Dies stellt eine enorme Herausforderung dar, denn die Sprecher*innen bedrohter Sprachen leben typischerweise isoliert und marginalisiert und ohne die wirtschaftlichen Ressourcen, um ihr eigenes kulturelles Überleben zu sichern. Gefährdete Sprachen zu erlernen, ist zudem nicht vergleichbar mit dem Erlernen einer Weltsprache, wie Französisch, Englisch oder Mandarin. Oftmals gibt es keine Lehr-/ oder Lernressourcen oder qualifizierte Lehrer*innen. Womöglich existieren keine Wörterbücher, nur noch wenige lebende Muttersprachler*innen und ein großer Zeitdruck, weil die meisten fließenden Sprecher*innen der Großelterngeneration angehören.

Aufgrund dieser Situation, wurde das Projekt „Pamamooves“ durch das Pama Language Centre gegründet. Dabei handelt es sich um das Kreieren einer Applikation, mit der Sprachlehrer*innen und Privatpersonen lerneffektive Sprachsituationen virtuell erschaffen können. Aus animierten Bausteinen können Szenen zusammengestellt werden. Schüler*innen sehen Situationen und lernen, die Ausdrücke in der Zielsprache direkt mit den Bildern von Gegenständen, Handlungen und Zuständen zu verknüpfen, wodurch die Sprachvermittlung über das Englische umgangen wird. Das Projekt befindet sich noch in der Entwicklungsphase und arbeitet derzeit nur mit der Sprache Guugu Yimidhirr, die in Hopevale angesiedelt ist. Zukünftig soll die Applikation frei verfügbar sein und von Sprachaktivist*innen weltweit für weitere hochgefährdete Sprachen angepasst werden.
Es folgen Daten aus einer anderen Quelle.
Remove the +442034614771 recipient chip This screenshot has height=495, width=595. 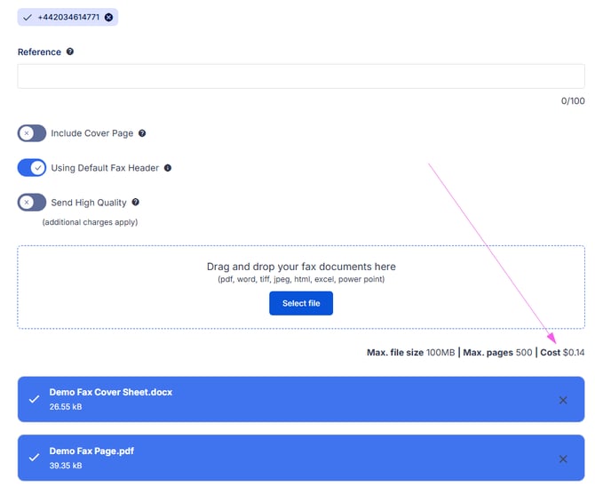(108, 17)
Bild: Michael Loke via Flickr

Mittlerweile konnten bereits einige positive Effekte durch die Revitalisierung anzestraler Sprachen verzeichnet werden. Dazu gehört ein gesteigertes Engagement sowie Lernerfolge von Schüler*innen. Des Weiteren leiden nur halb so viele Angehörige der First Nations, die ihre anzestrale Sprache sprechen, an schlechter Gesundheit wie diejenigen, die nur Englisch sprechen. Der Zigaretten- und Alkoholkonsum ist deutlich niedriger, es gibt weniger Schulabbrecher*innen und die Suizidrate ist ebenfalls gesunken.

Trotz Komplikationen und mangelnder Förderung für die Sprachforschung ist in Australien eine wachsende Nachfrage für die Einbeziehung von First Nations Sprachen in Schulkurrikula und Universitätskursen zu verzeichnen. Das Pama Language Centre wird durch das Ministerium für Kommunikation und die Künste der australischen Bundesregierung gefördert. Das ist ein wichtiger Schritt, denn der Kampf von Minderheiten ist hoffnungslos, solange der Wert von Vielfalt nicht von den Institutionen und Unternehmen der Mächtigen anerkannt und gefördert wird. Der globale Kontext wird zunehmend von Übersprachen dominiert, doch einzigartige gefährdete australische Sprachen sind genauso zentral für das Verständnis der Tiefkultur und die Geschichte des Kontinents, wie es das Hebräische für Israel und Altgriechisch und Latein für Europa sind.